If it’s election season, whether in Mexico or in the U.S., you can count on Univision’s Jorge Ramos to weigh in with what he thinks should or shouldn’t happen.
In the run-up to Mexico’s presidential election on July 1st, the 30-year occupant of Univision’s news anchor chair is suggesting that the neighboring country's next President should undermine the U.S. by unquestioningly waving through whatever is headed north, whether immigrants or drugs.
Ramos first said as much in an interview with Heraldo de México, titled “Surviving Trump”:
The most recent polling I’ve seen suggests that most Americans who voted for him (Trump) would do it again. But Mexico is a very powerful country before the United States. If Mexico decides to allow all Central American immigrants to pass through to the Southern border and if Mexico allows to let all the drugs coming from Central and South America through to the United States, then the Trump administration enters into a crisis.
For Ramos, these are the Mexican government’s two great negotiation possibilities.
The quote above makes crystal clear that Ramos’ border strategy is about punishing both Trump and his voters by plunging the Trump administration into crisis.

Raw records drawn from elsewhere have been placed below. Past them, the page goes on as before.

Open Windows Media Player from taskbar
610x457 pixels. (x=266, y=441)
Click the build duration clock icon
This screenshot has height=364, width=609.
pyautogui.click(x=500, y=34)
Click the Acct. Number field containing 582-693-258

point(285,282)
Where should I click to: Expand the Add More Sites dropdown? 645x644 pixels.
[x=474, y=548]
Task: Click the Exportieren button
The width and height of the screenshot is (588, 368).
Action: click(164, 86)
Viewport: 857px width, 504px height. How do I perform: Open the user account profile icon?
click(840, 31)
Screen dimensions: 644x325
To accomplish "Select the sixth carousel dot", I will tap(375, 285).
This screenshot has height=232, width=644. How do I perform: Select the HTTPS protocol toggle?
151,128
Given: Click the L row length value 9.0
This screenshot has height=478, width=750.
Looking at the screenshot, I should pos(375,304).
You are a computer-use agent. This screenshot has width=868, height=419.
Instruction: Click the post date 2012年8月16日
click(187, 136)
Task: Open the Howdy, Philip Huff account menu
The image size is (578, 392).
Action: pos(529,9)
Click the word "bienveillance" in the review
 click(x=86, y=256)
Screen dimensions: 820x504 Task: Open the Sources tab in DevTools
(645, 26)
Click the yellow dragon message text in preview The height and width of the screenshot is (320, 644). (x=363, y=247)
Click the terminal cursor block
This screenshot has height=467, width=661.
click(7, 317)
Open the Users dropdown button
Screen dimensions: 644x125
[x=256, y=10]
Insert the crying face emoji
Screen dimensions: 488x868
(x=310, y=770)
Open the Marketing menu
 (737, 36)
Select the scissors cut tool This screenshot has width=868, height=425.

Which is interesting to say the least, because Ramos seems to have written those bits out of his weekly column (but added his usual bit about the cartels remaining afloat primarily due to American drug users):
Imagine what would happen if Mexico let every Central American heading to the United States travel through its territory unimpeded. Or think about the consequences if Mexico suddenly decided to end its war against drug trafficking and allowed the cartels to freely smuggle drugs from Central and South America directly to the southern U.S. border. (Let’s not forget that the United States is a huge drug market, with over 25 million consumers.)
That particular gem is encased within a broader piece about how the next Mexican President must Take A Stand ™ against Donald Trump at all costs, and not allow himself to be bullied, unlike outgoing “incompetent and cowardly leader” Enrique Peña Nieto.
As Jorge Ramos sees it, if this process of standing up to Trump means that the U.S. must endure a meth crisis to go along with the current opioid crisis and fresh hordes of MS-13 gangbangers, then so be it. Too bad, America! That’s what you get for having 25 million drug users and for electing Donald Trump to the presidency despite all but being directly told to vote for Hillary Clinton on Univision's airwaves.
One does not simultaneously whine about feeling like a stranger in the country he has called home for the past 35 years while encouraging punitive violations of its sovereignty in a fit of anti-Trump pique. If that's not willful and Ramos truly doesn't get it, then he has no business reporting news to anyone - not even Univision's captive audience.